**Consigna**
Enumera las tres causas entre las que, según el texto siguiente, muere la gente cada día.

**Texto**
=-=-=
Así que por mí, como si se despeñan todos. Prefiero reservar mis lágrimas para otras cosas que merezcan la pena. No para quienes convierten el riesgo en un espectáculo estúpido e irresponsable, olvidando que la vida real no es como las películas de la tele. La vida real es muy perra y mata de verdad; y cuando uno está muerto o tiene la columna vertebral hecha un sonajero, cling, cling, ya no hay modo de darle al mando a distancia y ver qué ponen en otra cadena. Y además, el mundo está lleno de gente que palma cada día en aventuras obligatorias que maldita la gana tienen de protagonizar. Profesionales del riesgo voluntarios o forzosos. Gente que muere entre enfermedades, guerras y barbarie. Mujeres violadas y hombres macheteados como filetes, que con mucho gusto cederían su puesto en el espectáculo a toda esa panda de gilipollas que buscan adrenalina, arriesgando estúpidamente una vida preciosa cuyo manual de uso ignoran.
=-=-=
**Datos extraídos**
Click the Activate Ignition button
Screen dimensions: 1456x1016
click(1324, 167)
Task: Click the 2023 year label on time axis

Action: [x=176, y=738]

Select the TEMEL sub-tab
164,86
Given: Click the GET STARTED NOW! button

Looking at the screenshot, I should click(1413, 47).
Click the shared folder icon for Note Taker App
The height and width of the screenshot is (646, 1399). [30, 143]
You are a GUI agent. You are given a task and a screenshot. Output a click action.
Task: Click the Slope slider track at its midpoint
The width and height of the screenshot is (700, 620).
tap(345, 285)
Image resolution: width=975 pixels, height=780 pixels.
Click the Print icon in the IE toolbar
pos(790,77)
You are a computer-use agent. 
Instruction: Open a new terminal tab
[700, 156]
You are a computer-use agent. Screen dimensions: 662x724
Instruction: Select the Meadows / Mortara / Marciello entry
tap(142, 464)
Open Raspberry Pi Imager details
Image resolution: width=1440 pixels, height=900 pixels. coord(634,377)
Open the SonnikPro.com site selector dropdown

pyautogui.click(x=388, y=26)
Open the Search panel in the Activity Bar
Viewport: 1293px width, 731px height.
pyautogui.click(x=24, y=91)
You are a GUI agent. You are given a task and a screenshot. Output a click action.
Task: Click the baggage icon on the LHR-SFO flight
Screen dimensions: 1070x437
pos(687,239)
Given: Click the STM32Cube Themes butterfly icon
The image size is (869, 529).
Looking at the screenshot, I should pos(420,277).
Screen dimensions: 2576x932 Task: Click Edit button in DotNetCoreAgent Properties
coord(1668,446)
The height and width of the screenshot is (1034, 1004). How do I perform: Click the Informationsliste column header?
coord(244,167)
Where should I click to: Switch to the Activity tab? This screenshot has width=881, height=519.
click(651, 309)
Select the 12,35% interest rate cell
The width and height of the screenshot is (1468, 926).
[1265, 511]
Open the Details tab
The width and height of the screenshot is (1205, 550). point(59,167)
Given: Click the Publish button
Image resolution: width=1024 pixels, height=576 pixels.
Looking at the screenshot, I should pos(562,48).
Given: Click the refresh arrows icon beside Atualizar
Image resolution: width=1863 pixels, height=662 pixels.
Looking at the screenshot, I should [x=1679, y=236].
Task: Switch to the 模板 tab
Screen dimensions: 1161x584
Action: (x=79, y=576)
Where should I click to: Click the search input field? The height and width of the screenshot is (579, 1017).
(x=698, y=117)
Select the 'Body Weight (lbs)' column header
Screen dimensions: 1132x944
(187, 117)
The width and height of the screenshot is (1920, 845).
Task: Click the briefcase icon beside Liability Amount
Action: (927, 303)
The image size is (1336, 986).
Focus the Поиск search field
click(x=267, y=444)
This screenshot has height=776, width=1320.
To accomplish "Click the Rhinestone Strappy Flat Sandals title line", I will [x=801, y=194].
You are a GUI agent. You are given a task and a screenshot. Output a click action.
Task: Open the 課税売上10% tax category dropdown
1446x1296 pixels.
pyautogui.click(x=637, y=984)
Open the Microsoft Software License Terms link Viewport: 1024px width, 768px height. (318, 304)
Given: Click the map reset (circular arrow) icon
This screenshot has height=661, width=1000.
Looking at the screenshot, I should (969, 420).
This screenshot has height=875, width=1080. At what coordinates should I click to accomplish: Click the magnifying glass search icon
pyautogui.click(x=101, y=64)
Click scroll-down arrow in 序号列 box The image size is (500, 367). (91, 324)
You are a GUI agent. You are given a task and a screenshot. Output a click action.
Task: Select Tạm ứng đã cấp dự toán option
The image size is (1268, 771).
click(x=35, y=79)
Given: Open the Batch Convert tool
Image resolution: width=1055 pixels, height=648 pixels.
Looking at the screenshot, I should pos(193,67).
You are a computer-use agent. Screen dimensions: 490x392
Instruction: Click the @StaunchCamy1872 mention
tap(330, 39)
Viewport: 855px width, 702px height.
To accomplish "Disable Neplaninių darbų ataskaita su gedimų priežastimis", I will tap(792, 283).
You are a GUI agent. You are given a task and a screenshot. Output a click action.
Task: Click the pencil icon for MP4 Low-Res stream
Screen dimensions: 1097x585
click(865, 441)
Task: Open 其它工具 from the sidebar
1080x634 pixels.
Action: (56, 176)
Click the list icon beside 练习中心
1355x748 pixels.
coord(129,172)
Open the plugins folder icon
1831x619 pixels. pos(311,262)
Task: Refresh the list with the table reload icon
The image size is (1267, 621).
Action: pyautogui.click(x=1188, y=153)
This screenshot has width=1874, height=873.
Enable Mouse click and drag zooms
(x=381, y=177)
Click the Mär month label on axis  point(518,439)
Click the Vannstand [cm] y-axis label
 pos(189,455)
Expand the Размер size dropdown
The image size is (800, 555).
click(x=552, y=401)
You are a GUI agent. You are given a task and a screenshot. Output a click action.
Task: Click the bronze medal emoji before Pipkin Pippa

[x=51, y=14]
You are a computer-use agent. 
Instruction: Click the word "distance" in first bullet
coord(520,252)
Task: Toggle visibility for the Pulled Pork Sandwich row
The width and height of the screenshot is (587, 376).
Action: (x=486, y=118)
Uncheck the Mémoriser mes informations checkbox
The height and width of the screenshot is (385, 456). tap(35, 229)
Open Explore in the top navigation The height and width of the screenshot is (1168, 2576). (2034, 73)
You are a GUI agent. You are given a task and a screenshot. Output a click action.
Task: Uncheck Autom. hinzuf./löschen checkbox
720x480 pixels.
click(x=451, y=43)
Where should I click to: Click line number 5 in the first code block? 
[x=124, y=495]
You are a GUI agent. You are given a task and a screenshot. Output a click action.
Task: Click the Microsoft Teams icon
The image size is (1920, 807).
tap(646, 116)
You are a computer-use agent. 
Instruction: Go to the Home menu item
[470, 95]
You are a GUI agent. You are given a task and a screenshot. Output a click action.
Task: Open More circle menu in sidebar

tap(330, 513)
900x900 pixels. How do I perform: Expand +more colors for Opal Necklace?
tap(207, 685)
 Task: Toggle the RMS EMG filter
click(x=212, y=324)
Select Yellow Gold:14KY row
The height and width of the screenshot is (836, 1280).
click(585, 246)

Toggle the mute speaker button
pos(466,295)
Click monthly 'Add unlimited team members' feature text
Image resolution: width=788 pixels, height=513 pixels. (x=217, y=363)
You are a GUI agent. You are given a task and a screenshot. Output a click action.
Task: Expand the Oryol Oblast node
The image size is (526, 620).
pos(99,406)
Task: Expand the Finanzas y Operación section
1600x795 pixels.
=-=-=
**Respuesta**
Enfermedades, guerras y barbarie.